» **Problem details**:
Exactly the lines from the one containing "Select the Hematocrite (HCT) test row" through the final line of the data below, with pictures omitted, make up the answer.

----------

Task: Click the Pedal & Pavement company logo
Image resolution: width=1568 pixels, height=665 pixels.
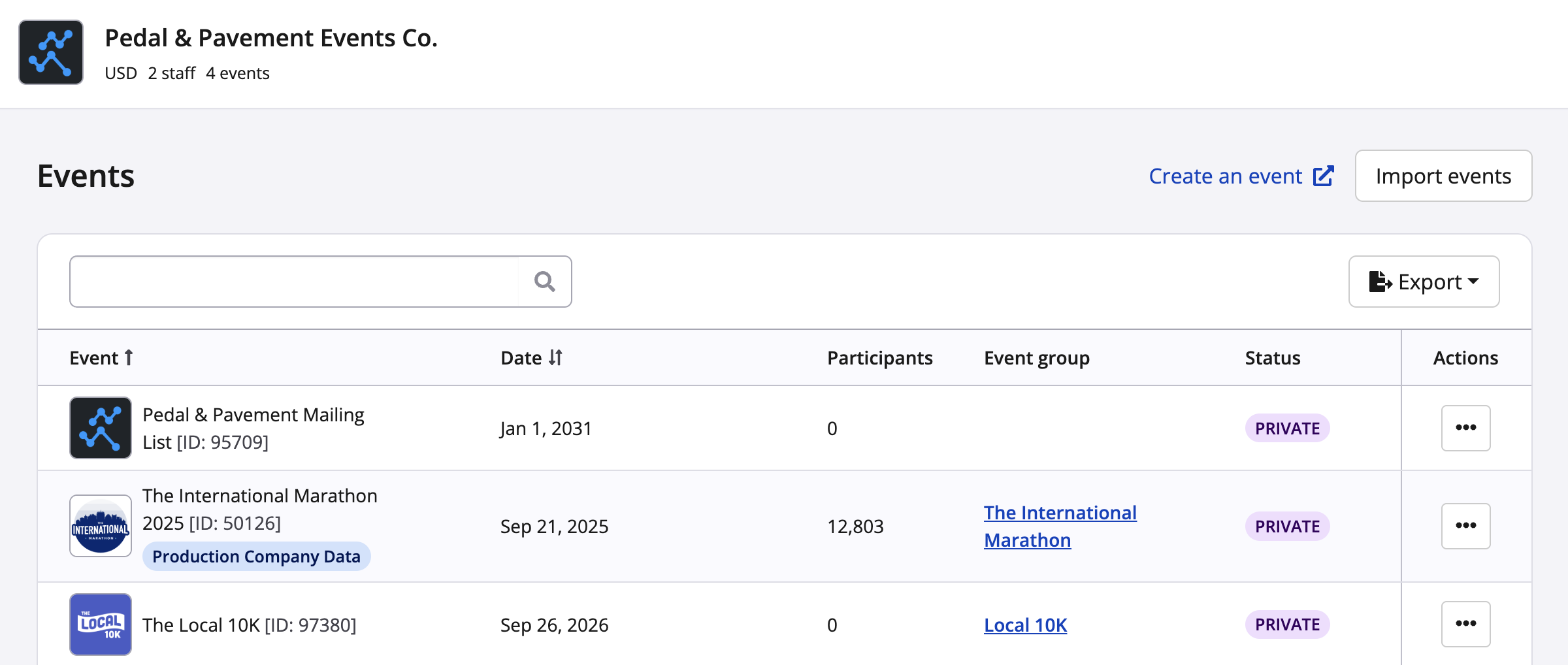Action: [51, 52]
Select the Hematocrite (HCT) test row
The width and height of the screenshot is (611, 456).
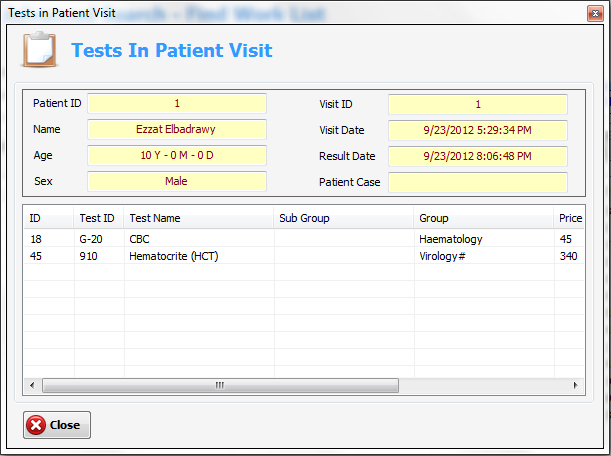click(304, 256)
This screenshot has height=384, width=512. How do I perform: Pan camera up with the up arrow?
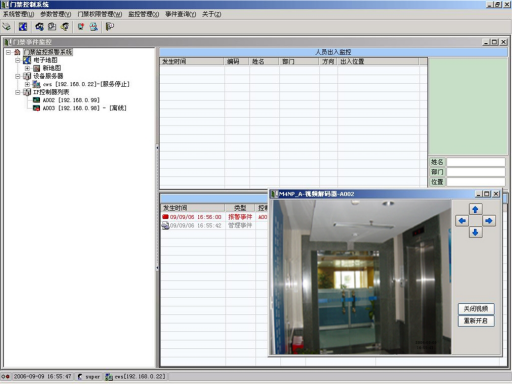coord(475,209)
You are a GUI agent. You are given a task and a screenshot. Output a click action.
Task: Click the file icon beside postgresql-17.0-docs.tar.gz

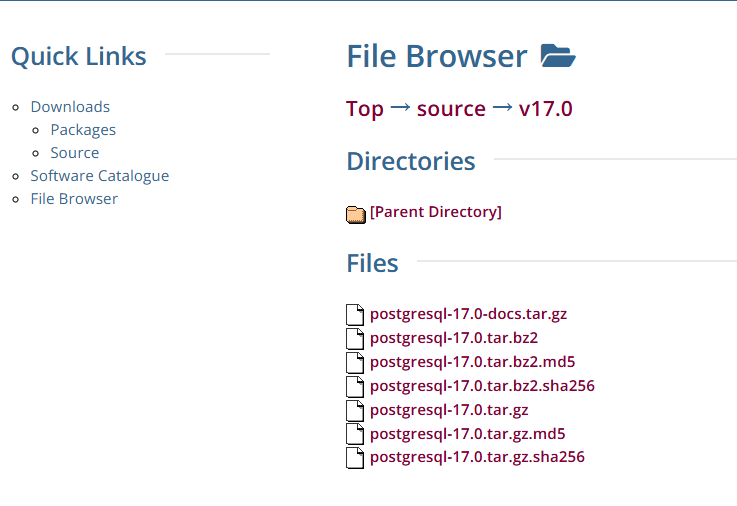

----------

» **Expected answer**:
Select the Hematocrite (HCT) test row
The width and height of the screenshot is (611, 456).
click(304, 256)
This screenshot has height=384, width=512. How do I perform: Pan camera up with the up arrow?
coord(475,209)
You are a GUI agent. You are given a task and a screenshot. Output a click action.
Task: Click the file icon beside postgresql-17.0-docs.tar.gz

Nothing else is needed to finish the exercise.